| 10:50 am on Dec 2, 2004 (gmt 0)|
|Just got hit by this today, 5000 pages (the whole site) in 5 hours! |
Thats on average 1 page every 3.6 seconds -- sounds pretty reasonable to me... I suppose you probably have problem with overall number of pages crawled in a day (ie total bandwidth used, but not the risk of getting server down) rather than rate per second (ie risk of downing the server).
I am speculating here, but likely reason they crawled all these pages in one go is that they intentionally (like myself) grouped pages for the same server in the same "bucket", rather than many -- advantage of this approach is that it helps to minimise chance of the same server being hit at the same time by distributed crawlers. There are other advantages for processing as well.

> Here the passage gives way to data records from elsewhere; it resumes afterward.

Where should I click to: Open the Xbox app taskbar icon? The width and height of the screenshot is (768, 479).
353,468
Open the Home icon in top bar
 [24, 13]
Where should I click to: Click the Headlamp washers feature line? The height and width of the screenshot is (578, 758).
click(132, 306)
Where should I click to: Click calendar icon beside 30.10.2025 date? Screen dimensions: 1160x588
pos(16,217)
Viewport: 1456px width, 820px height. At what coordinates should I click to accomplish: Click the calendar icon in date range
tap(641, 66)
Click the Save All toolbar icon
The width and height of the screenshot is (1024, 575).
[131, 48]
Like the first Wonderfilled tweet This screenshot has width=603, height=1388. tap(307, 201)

This brings out the question - what are the acceptable rates of crawling:
1) 1 request per X seconds
2) max of Y requests per day
Some bots that support "crawler-delay" (in this case equals to 24*60*60/Y) param in robots.txt can be controlled to a degree.

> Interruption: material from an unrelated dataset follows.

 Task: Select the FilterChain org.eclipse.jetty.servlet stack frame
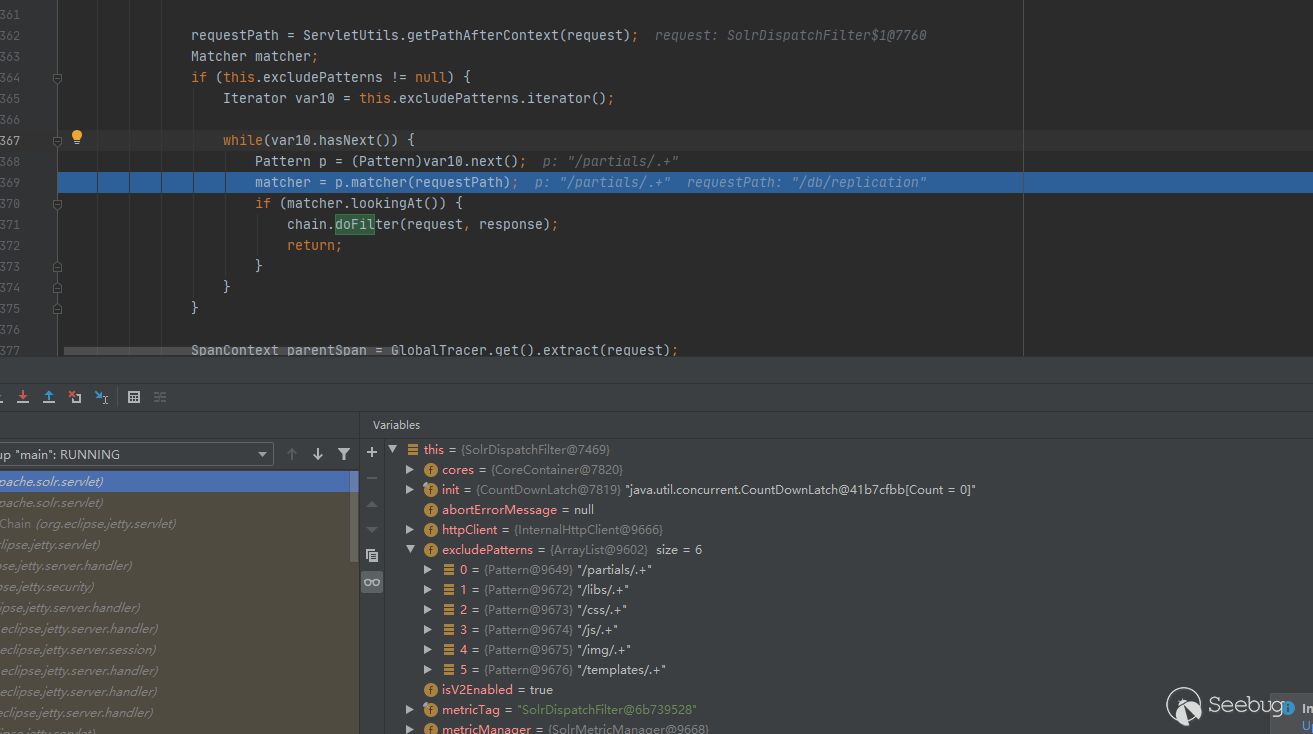coord(90,524)
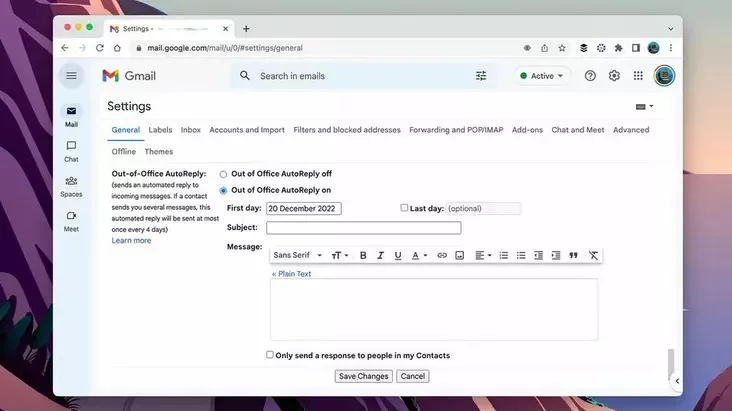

| 11:25 am on Dec 5, 2004 (gmt 0)|
I agree that a 3.6 second delay between pages is not a big problem, and it didn't use up too much bandwidth in the long run. But what bugs me is that our site has absolutely no relationship to engineering at all - it sells golf clubs - and yet they still crawled the entire site at their first visit.
Surely it would have been only polite to make an initial foray to determine whether or not we had any engineering related pages before attempting a full crawl? After all, what's the point of a niche content engine if it can't identify niche content?
| 11:56 am on Dec 5, 2004 (gmt 0)|
|After all, what's the point of a niche content engine if it can't identify niche content? |
Yes I agree with that, if not from position of a webmaster, but from position of a search engine, which should naturally be interested in improving performance of the bot by trying not to waste bandwidth on both on sides to crawl something that won't be needed. It however requires less straightfoward coding than just grabbing ALL pages and then throwing those away that appear to be irrelevant. So, I suppose their argument will be that they need to analyse page in order to decide whether its relevant or not, rather than build some kind of a probabilistic model that will try to guess whether site overall is relevant based on a few pages (and take into account links from pages already known to be relevant).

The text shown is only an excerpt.